PROBLEM STATEMENT >>
In the records below, begin at the line that has "Expand the Refiner section" and stop after the line that has "Open the three-dot"; quote those lines verbatim and nothing more.

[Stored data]

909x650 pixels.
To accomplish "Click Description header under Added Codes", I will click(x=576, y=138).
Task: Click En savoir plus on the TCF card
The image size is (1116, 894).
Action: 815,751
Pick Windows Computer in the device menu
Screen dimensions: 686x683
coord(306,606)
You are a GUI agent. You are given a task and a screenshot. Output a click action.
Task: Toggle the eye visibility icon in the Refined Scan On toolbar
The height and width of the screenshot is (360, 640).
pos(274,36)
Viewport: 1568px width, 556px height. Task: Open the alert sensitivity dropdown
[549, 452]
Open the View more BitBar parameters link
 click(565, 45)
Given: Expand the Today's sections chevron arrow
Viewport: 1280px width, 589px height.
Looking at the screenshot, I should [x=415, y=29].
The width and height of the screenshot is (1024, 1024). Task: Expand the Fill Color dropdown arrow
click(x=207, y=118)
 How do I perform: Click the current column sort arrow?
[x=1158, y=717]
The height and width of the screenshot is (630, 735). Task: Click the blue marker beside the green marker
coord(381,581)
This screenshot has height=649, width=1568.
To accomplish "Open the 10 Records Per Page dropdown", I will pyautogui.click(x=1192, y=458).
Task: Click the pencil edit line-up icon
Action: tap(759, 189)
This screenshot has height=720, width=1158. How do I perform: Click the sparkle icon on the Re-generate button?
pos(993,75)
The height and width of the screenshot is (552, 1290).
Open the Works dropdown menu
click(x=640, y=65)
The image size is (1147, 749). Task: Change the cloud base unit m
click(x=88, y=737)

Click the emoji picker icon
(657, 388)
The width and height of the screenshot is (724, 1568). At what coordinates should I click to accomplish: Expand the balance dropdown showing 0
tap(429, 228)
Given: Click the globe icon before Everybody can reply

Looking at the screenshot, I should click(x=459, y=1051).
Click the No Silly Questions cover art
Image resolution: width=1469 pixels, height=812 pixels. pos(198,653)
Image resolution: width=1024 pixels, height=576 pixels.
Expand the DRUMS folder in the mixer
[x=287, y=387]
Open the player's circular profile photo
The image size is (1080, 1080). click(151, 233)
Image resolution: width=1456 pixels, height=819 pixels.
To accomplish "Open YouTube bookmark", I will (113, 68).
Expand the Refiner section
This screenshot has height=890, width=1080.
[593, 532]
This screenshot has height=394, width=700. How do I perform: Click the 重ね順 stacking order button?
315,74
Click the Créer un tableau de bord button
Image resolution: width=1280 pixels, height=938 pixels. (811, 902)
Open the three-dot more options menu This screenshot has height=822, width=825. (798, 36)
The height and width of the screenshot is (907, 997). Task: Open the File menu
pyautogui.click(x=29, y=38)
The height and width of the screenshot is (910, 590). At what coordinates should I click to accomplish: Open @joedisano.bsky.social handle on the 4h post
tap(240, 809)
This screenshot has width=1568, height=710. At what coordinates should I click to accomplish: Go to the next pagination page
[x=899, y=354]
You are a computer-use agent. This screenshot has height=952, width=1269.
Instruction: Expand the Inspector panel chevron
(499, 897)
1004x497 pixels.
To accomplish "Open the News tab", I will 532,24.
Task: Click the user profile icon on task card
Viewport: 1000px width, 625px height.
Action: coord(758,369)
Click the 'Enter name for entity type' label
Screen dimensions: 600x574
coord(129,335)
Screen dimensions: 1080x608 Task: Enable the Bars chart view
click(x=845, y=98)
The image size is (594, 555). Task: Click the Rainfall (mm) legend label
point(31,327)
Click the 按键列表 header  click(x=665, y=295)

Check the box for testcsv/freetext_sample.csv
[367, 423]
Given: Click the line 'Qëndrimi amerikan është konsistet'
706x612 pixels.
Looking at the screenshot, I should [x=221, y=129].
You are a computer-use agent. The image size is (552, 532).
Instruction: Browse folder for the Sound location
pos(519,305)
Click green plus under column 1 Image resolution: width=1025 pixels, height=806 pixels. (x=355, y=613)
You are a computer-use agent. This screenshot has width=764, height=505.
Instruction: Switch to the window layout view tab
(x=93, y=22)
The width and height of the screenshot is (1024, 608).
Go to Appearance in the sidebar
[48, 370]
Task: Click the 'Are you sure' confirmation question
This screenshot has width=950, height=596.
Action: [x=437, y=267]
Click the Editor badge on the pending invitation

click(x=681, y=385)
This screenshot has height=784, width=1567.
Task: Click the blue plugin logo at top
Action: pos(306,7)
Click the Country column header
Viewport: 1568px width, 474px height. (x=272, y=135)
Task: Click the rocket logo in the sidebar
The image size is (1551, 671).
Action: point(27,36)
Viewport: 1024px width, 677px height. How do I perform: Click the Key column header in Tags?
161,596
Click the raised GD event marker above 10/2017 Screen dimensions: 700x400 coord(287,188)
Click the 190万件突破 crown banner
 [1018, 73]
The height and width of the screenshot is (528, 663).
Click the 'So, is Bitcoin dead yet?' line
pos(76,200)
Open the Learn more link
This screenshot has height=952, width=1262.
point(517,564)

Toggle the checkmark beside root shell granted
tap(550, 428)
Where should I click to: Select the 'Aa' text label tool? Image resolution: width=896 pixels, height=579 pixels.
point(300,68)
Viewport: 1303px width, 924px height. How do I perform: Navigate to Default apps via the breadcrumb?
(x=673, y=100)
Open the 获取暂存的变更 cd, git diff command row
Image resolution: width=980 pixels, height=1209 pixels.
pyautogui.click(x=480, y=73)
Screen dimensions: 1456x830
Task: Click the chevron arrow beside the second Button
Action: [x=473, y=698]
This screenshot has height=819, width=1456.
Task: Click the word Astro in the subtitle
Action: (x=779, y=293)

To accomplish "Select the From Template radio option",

SOLUTION TO THE EXERCISE >>
Expand the Refiner section
This screenshot has height=890, width=1080.
[593, 532]
This screenshot has height=394, width=700. How do I perform: Click the 重ね順 stacking order button?
315,74
Click the Créer un tableau de bord button
Image resolution: width=1280 pixels, height=938 pixels. (811, 902)
Open the three-dot more options menu This screenshot has height=822, width=825. (798, 36)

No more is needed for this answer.